JAKARTA - Ketua MPR RI sekaligus Wakil Ketua Umum Partai Golkar Bambang Soesatyo mengapresiasi pelantikan Badan Kajian Strategis Himpunan Pengusaha Muda Indonesia (BAKASTRA HIPMI) periode 2022-2025 dibawah kepemimpinan Ketua Rhesa Yogaswara, Sekretaris Aryo DP Irhamna, dan Bendahara TB. M. Ali Ridho Azhari.
BAKASTRA HIPMI menjadi penguat organisasi HIPMI sebagai pengusaha pejuang dan pejuang pengusaha, agar dapat terus meningkatkan peran dan kontribusinya dalam membina dan melahirkan pengusaha-pengusaha nasional yang tangguh, berwawasan kebangsaan, dan mampu menghadapi berbagai tantangan perekonomian termasuk dalam hal digitalisasi.
"Interaksi manusia saat ini tidak hanya berada di dunia nyata, melainkan sudah semakin pesat merambah dunia digital melalui media sosial dan metaverse. Termasuk dalam hal perdagangan, sudah tidak ada lagi sekat-sekat batas negara. Kehadiran kripto, misalnya, sudah membuat transaksi tanpa kurs. Tidak menutup kedepannya kita tidak lagi berbicara tentang warga suatu negara, melainkan sudah menjadi warga dunia yang tidak tersekat batasan wilayah. Fenomena ini harus disikapi secara bijaksana, khususnya oleh para pengusaha muda Indonesia, agar tidak tertinggal oleh perkembangan zaman," ujar Bamsoet saat menjadi Keynote Speech dalam Seminar Nasional dan Pelantikan BAKASTRA BP HIPMI, di Gedung Nusantara IV MPR RI/DPR RI/DPD RI, Jakarta, Jumat (14/7/23).
Turut hadir antara lain, Wakil Ketua DPD RI Sultan Bachtiar Najamudin, Ketua Umum HIPMI Akbar Himawan Buchari, Deputi Komisioner Pengawas Bank Pemerintah dan Syariah OJK Bambang Wijanarko, Deputi Bidang Koperasi, Kementerian Koperasi dan UKM Ahmad Zabadi, serta Ekonom INDEF Aviliani.
Ketua DPR RI ke-20 dan mantan Ketua Komisi III DPR RI bidang Hukum, HAM, dan Keamanan ini juga mengajak BAKASTRA HIPMI menjadi generator bagi HIPMI agar senantiasa memiliki kepedulian terhadap tumbuh kembang UMKM sebagai penggerak perekonomian rakyat. Terlebih dengan telah disahkannya UU No. 4/2023 tentang Pengembangan dan Penguatan Sektor Keuangan (P2SK).

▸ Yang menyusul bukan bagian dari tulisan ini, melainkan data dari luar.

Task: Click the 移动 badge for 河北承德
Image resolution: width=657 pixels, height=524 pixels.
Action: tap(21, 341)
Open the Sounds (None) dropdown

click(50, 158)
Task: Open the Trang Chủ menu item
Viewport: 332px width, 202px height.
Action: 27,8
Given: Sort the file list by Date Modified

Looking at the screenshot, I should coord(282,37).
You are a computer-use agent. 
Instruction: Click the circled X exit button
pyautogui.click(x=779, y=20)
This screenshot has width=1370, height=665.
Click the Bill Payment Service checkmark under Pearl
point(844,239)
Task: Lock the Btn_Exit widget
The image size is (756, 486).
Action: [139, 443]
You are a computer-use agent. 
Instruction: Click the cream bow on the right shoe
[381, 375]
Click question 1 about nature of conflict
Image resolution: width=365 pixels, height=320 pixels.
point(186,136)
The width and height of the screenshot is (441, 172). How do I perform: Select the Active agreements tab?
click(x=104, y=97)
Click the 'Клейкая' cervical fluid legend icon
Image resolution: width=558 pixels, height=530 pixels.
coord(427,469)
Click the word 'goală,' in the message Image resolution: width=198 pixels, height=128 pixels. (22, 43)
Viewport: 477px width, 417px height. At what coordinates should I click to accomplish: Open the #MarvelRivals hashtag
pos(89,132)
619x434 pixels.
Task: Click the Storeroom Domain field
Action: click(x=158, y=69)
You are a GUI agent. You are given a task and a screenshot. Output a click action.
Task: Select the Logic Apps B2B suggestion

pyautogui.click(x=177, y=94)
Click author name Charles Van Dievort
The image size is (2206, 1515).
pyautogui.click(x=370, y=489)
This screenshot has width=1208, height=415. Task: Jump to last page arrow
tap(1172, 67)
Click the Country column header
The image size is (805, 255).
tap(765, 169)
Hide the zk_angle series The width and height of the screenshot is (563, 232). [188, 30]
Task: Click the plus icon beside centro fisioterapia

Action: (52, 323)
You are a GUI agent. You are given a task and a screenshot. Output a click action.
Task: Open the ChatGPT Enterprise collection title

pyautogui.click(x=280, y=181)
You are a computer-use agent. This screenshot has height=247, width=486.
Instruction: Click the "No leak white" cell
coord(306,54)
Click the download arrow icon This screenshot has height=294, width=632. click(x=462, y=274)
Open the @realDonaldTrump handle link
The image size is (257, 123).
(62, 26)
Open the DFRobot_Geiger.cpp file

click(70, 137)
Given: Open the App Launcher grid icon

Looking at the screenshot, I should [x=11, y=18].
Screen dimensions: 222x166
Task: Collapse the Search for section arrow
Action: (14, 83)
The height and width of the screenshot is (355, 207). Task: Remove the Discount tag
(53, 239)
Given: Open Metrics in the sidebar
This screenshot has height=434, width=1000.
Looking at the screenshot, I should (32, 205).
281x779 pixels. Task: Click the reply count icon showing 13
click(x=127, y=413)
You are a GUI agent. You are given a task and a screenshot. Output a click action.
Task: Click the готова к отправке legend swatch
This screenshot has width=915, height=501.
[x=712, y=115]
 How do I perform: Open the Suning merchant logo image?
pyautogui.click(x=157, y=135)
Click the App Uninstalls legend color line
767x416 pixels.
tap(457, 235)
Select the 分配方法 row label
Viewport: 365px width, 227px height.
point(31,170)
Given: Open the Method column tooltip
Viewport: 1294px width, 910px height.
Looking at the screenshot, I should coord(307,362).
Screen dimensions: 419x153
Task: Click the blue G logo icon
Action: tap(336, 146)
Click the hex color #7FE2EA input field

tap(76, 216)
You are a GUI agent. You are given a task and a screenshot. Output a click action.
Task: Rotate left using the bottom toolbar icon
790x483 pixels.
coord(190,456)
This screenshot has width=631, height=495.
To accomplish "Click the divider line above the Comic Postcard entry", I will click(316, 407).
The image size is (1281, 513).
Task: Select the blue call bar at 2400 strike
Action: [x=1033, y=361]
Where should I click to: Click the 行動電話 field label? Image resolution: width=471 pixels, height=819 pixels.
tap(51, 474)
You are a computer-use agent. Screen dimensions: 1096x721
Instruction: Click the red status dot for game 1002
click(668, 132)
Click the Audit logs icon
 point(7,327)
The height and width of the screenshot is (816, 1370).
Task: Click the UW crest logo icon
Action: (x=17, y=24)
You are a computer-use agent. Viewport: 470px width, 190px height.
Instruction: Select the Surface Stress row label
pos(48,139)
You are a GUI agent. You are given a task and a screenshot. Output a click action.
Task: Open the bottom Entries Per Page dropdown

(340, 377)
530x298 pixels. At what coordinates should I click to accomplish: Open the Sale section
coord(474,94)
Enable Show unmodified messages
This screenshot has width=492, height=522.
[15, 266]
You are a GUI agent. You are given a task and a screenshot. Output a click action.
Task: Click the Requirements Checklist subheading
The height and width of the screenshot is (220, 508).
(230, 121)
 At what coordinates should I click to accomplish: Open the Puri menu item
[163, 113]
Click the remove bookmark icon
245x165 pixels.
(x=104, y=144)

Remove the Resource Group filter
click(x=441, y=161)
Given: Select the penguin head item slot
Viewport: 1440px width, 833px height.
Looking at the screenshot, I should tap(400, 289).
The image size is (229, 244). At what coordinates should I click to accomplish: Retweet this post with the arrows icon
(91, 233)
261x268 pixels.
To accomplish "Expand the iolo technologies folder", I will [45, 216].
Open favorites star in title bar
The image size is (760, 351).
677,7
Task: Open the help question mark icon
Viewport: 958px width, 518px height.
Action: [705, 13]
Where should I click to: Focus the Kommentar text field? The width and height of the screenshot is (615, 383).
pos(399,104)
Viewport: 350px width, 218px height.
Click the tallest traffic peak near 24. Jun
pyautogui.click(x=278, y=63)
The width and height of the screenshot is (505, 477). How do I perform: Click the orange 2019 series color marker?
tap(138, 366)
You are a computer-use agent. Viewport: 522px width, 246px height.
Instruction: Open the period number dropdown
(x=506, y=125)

Pasal 249 Ayat (1) UU P2SK menyebutkan, dalam rangka meningkatkan ketahanan ekonomi nasional melalui pemberdayaan UMKM, perlu dilakukan kemudahan akses pembiayaan kepada UMKM. Keberpihakan kepada UMKM merupakan keniscayaan. Mengingat kontribusi UMKM terhadap perekonomian nasional sangat besar. Menyumbang 61,9 persen produk domestik bruto (PDB), serta menyerap 97 persen dari total tenaga kerja.
"UMKM juga harus didorong memanfaatkan digitalisasi dalam memperluas jangkauan pasar, bahkan hingga di tingkat global. Kita patut bersyukur bahwa pertumbuhan UMKM yang sudah go digital jumlahnya semakin meningkat. Hingga Maret 2023 sudah mencapai 21,8 juta, dan diharapkan terus tumbuh hingga mencapai 24 juta pada akhir tahun 2023," jelas Bamsoet.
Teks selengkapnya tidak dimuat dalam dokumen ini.